Nel solco di questo desiderio di dare risposte oltre l’emergenza e di sviluppare reti, rispondendo all’invito del nostro vescovo di Roma Papa Francesco e del cardinale vicario Angelo De Donatis, abbiamo subito aderito alla chiamata per un’Alleanza per Roma, presentata in concomitanza con il “Fondo Gesù Divino Lavoratore”, ulteriore passo di una Chiesa concretamente in uscita, pensato per sostenere chi è in gravi difficoltà economiche a causa del lockdown e al quale contribuiscono anche la Regione Lazio e Roma Capitale.

Questo strumento si muove sul doppio binario di visione e concretezza, un binomio che da tempo orienta anche l’impegno delle ACLI di Roma.

Una iniziativa che si prefigge di andare ben oltre la mera erogazione di sussidi economici e di servizi, puntando a prendere in carico le persone a tutto tondo e «restituire dignità a coloro che sono caduti nello scoraggiamento e pensano di non farcela», come ha detto il cardinal De Donatis.

Attraverso l’Alleanza, si vuole contribuire alla visione, che sposiamo in pieno, di una città più inclusiva e solidale alla quale tutti dobbiamo contribuire stringendo le maglie della rete di protezione sociale per non permettere a nessuno di cadere nel baratro della solitudine e dell’emarginazione.

In questa prospettiva, le ACLI di Roma hanno messo a disposizione in maniera dedicata gli sportelli gratuiti del Patronato ACLI per l’esigibilità dei diritti, attraverso i quali molte persone possono accedere ad agevolazioni e misure di sostegno che non conoscono, e i corner job nati con il Cantiere ‘Generiamo lavoro’, attraverso i quali, in un momento di grave crisi, le ACLI di Roma vogliono contribuire con strumenti concreti a restituire dignità al lavoro, in particolare delle nuove generazioni.

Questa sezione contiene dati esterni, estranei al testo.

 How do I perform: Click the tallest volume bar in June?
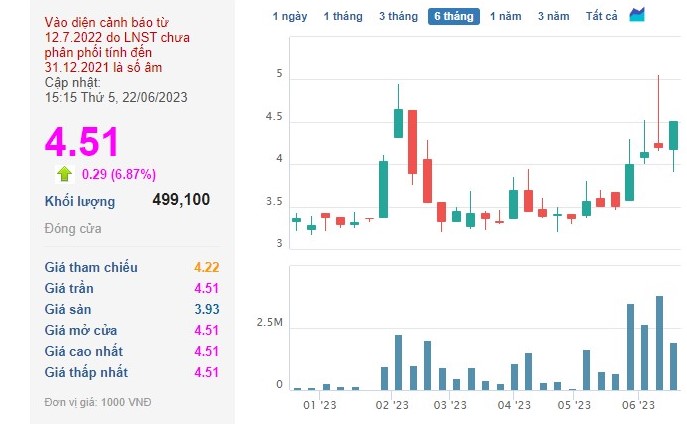click(659, 343)
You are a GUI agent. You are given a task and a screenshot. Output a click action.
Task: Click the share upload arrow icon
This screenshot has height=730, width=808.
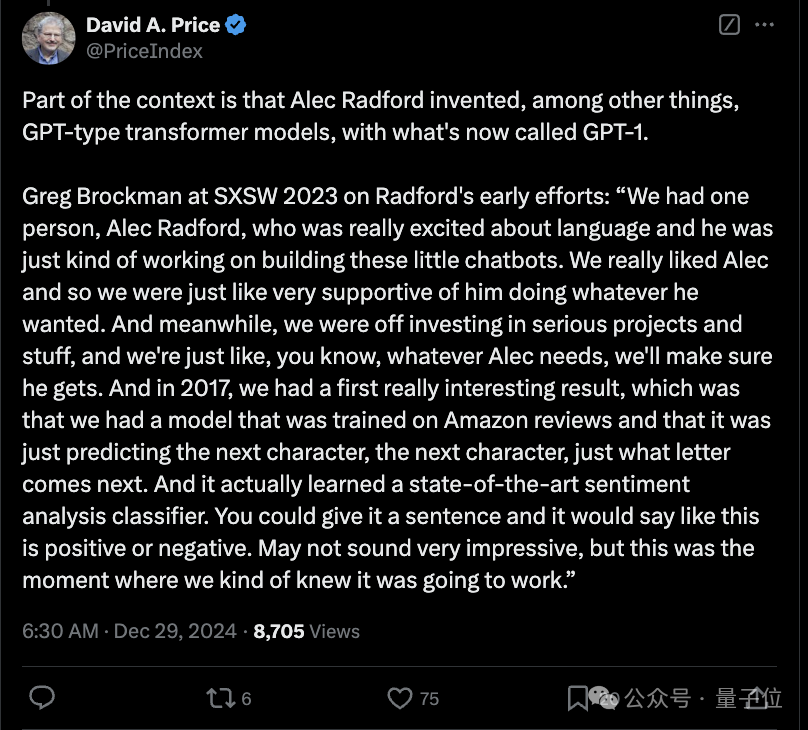point(756,698)
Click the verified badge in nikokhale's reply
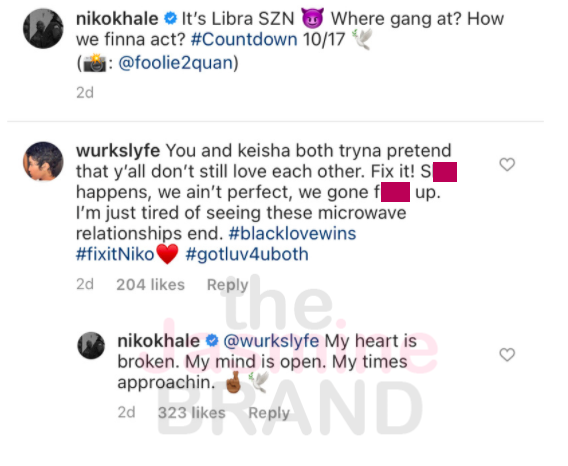This screenshot has height=466, width=568. point(212,341)
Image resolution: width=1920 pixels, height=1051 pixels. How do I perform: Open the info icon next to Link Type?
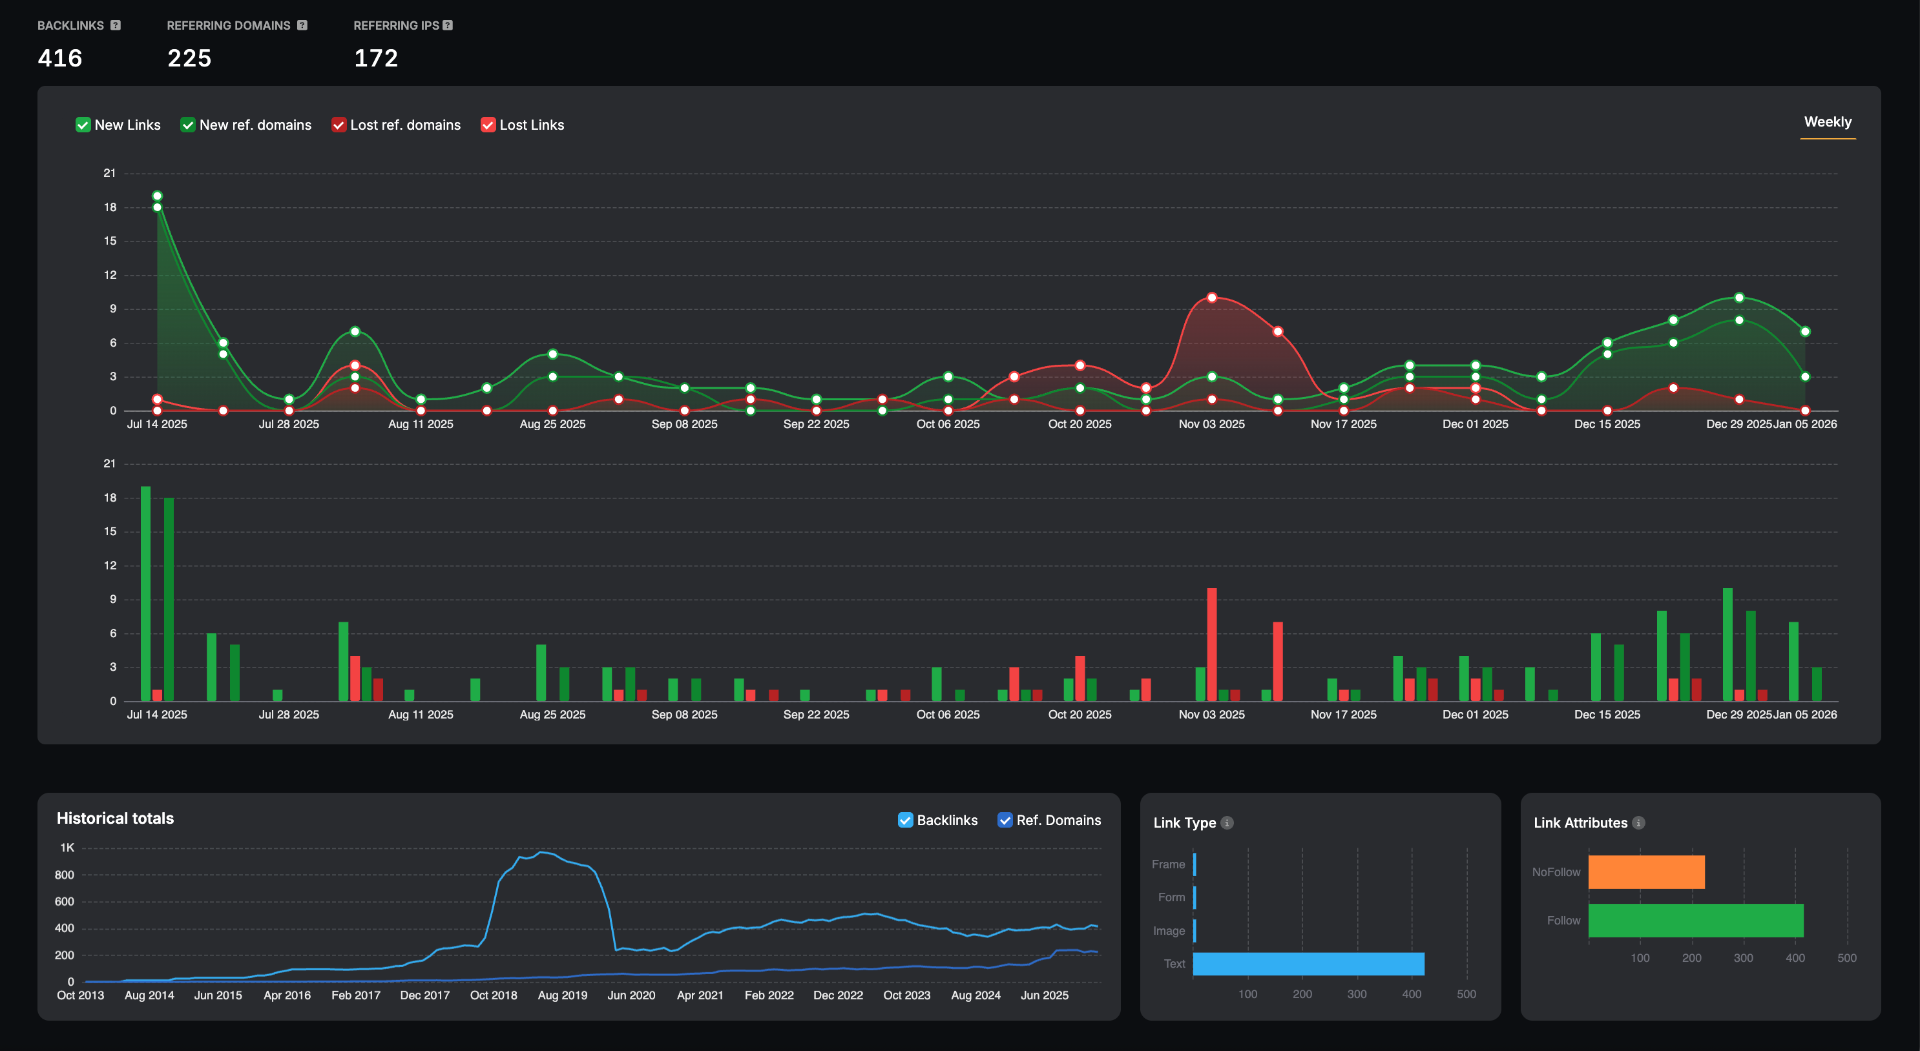[x=1227, y=823]
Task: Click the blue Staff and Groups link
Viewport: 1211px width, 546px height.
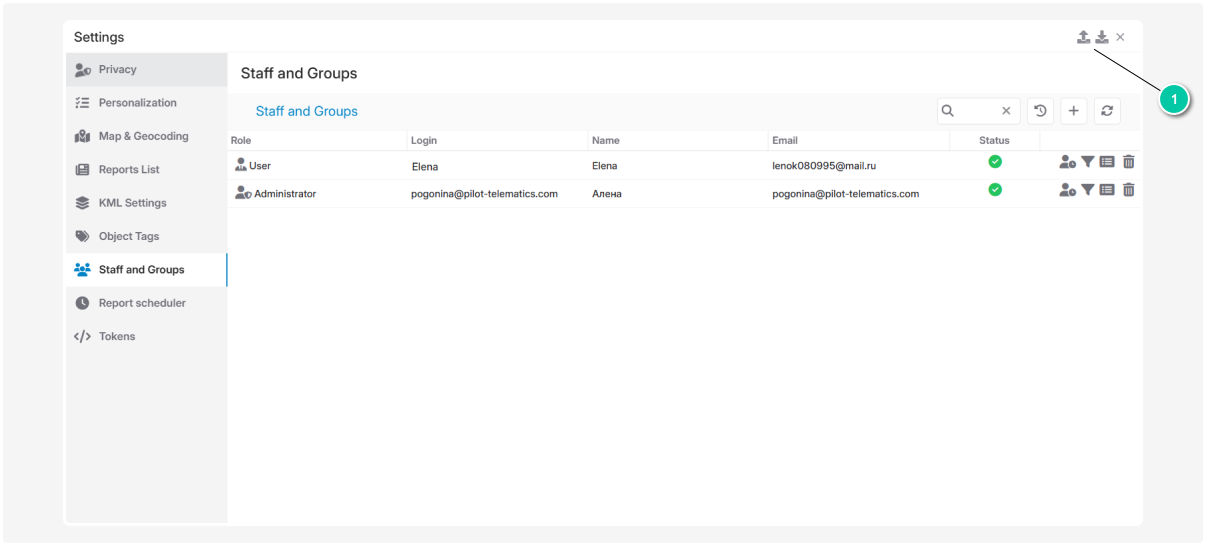Action: 306,112
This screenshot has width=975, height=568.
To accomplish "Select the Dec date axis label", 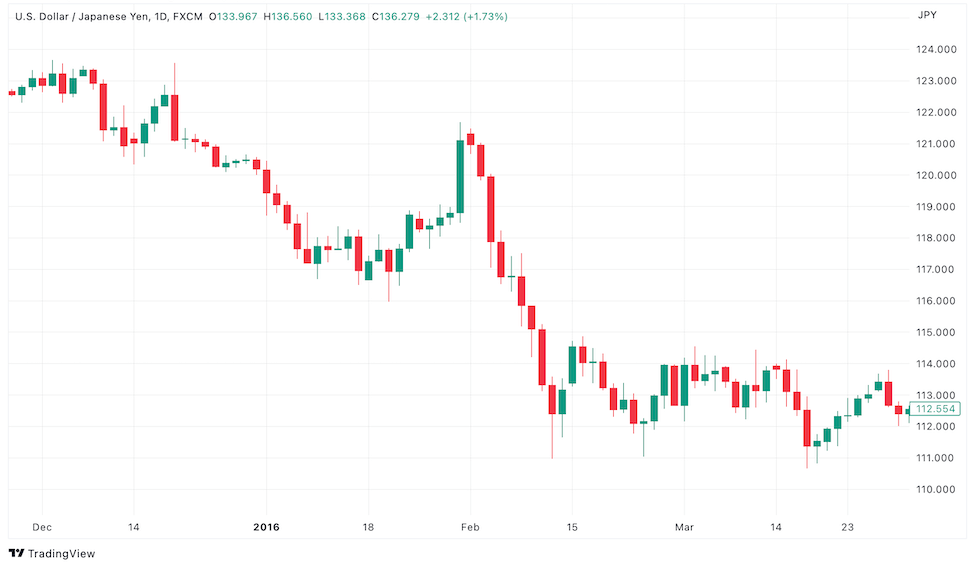I will click(42, 526).
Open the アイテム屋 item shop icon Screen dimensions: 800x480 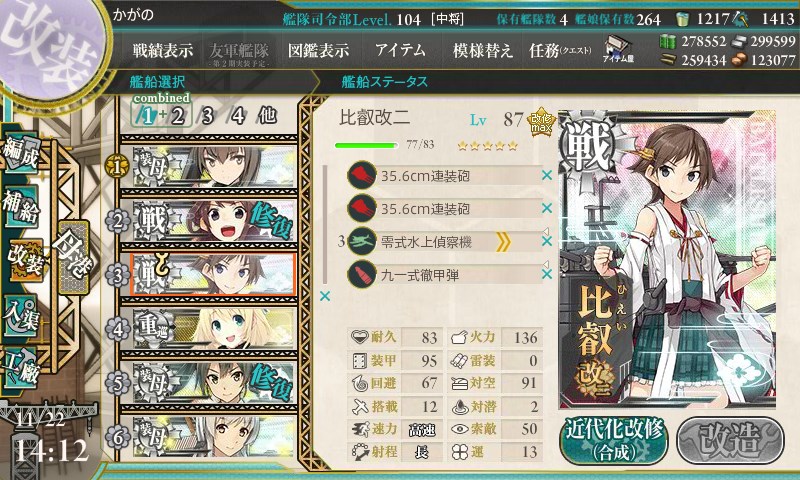tap(618, 49)
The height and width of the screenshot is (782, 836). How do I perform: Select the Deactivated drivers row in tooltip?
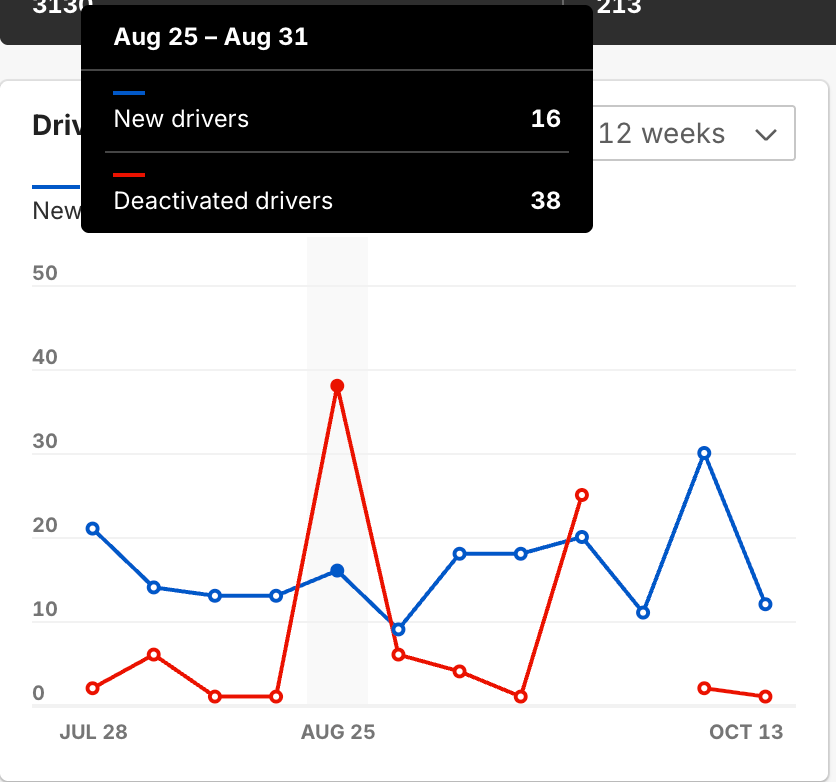click(336, 201)
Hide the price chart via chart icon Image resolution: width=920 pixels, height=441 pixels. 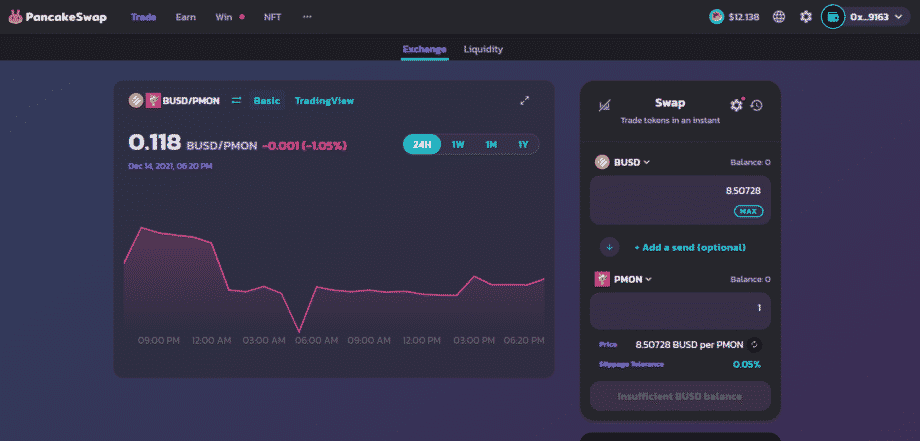tap(603, 105)
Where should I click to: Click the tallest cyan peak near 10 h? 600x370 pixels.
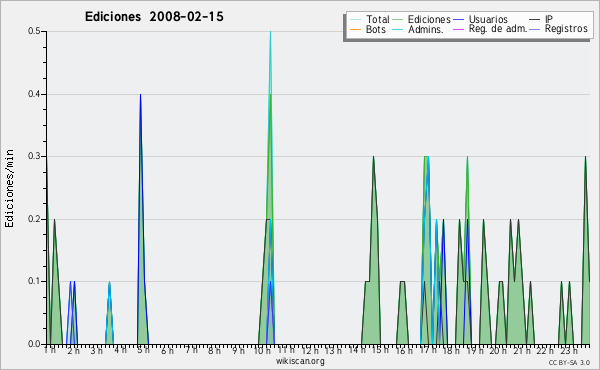(270, 32)
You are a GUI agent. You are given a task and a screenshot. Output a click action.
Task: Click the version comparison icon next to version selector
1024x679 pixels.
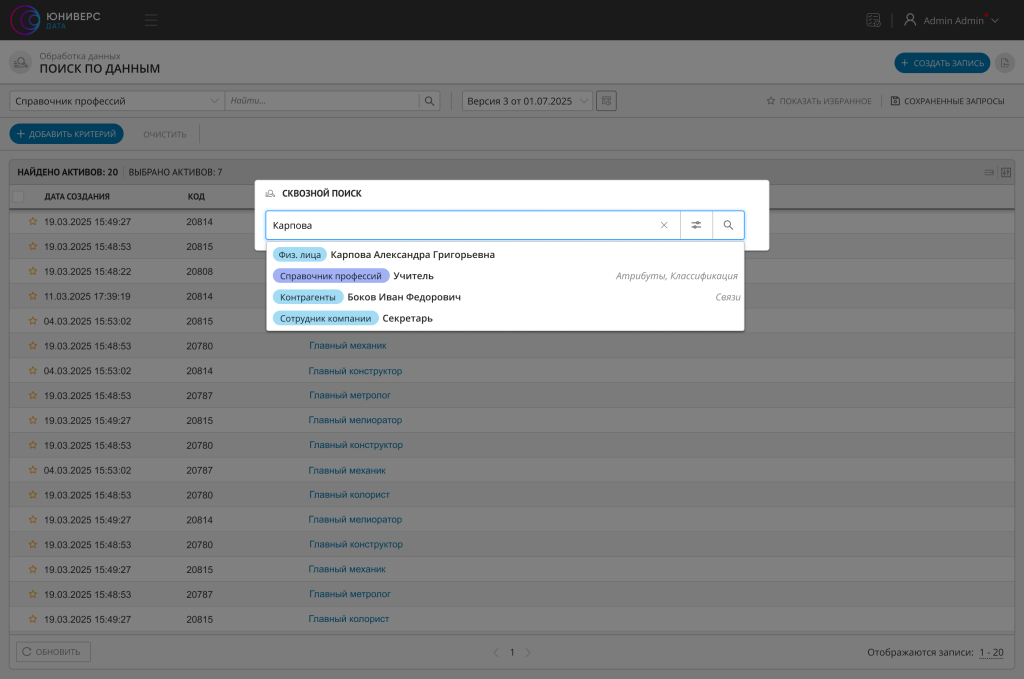tap(607, 101)
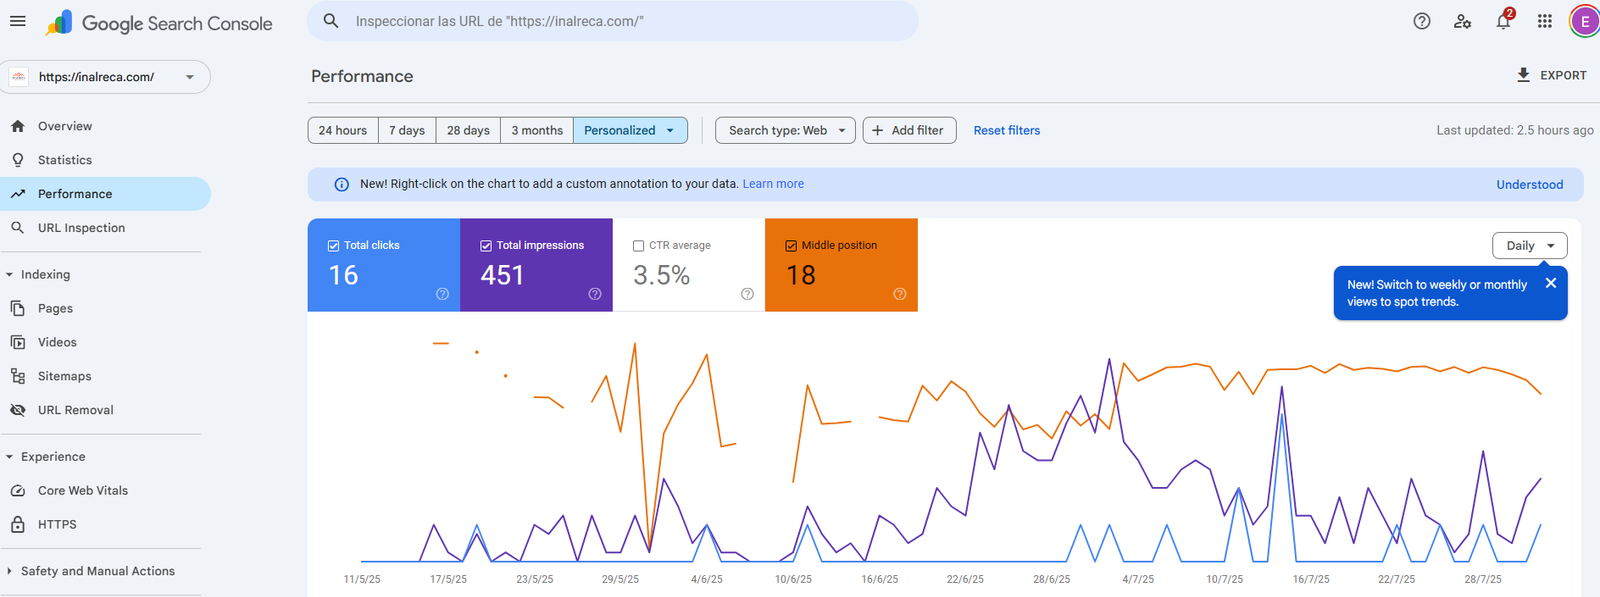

Una collaborazione che si inserisce nell’alveo di un impegno quotidiano al fianco della Caritas e di tutta la Diocesi di Roma, sul fronte della promozione del lavoro dignitoso, dell’esigibilità dei diritti, delle risposte ai bisogni primari e del contrasto alla povertà educativa.

C’è bisogno di tutti e di ciascuno, tanto più in questa fase di ripartenza, per ridisegnare un nuovo welfare comunitario che sia volano di una ripresa che non è solo economica, sociale e occupazionale, ma è soprattutto umana.

Quella che ci farà uscire veramente dal tunnel della pandemia meglio di come siamo entrati e con il desiderio di remare tutti dalla stessa parte mentre stiamo sulla stessa barca.